--- TEXT FOR ANALYSIS ---
•••

August 2021 Healthcare Breaches

The Department of Health and Human Services (HHS) Office for Civil Rights (OCR) publicly posts breaches affecting 500 or more patients to their online breach portal, known as the “HIPAA Wall of Shame.” In August 2021, there were 38 breaches posted on the portal, affecting 5,120,289 patients. August 2021 healthcare breaches predominantly consisted of hacking incidents affecting healthcare providers, with 4,656,453 patients affected by hacking incidents targeting healthcare providers.

Overall, August 2021 healthcare breaches:

  • Affected 30 healthcare providers, representing 97.63% of total patients affected
  • Affected 4 business associates, representing 1.29% of total patients affected
  • Affected 4 health plans, representing 1.07% of total patients affected

August 2021 Hacking Incidents Affected 4.7 Million Patients

Hacking incidents are generally the leading cause behind healthcare breaches, and August was no different. In fact, 31 of the 38 August reported breaches were due to hacking incidents, representing 92.33 % of patients affected by August breaches (4,727,350 patients). 

  • 25 healthcare providers were targeted by hacking incidents, affecting 4,656,453 patients, representing 98.5% of patients affected by hacking
  • 4 business associates were targeted by hacking incidents, affecting 66,201 patients, representing 1.40% of patients affected by hacking
  • 2 health plans were targeted by hacking incidents, affecting 4,696 patients, representing 0.10% of patients affected by hacking

Hackers infiltrated these healthcare organizations through two methods, network server hacks and email hacks (phishing).

•••

--- RECORDED DATA ---
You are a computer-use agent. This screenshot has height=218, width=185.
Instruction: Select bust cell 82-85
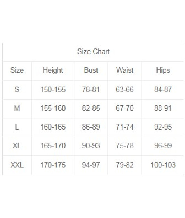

•••

--- EXERCISE GOAL ---
From the August 2021 healthcare breach report, copy out word for word the passage from "August 2021 Hacking" to "breaches (4,727,350 patients).".

--- EXERCISE OUTPUT ---
August 2021 Hacking Incidents Affected 4.7 Million Patients

Hacking incidents are generally the leading cause behind healthcare breaches, and August was no different. In fact, 31 of the 38 August reported breaches were due to hacking incidents, representing 92.33 % of patients affected by August breaches (4,727,350 patients).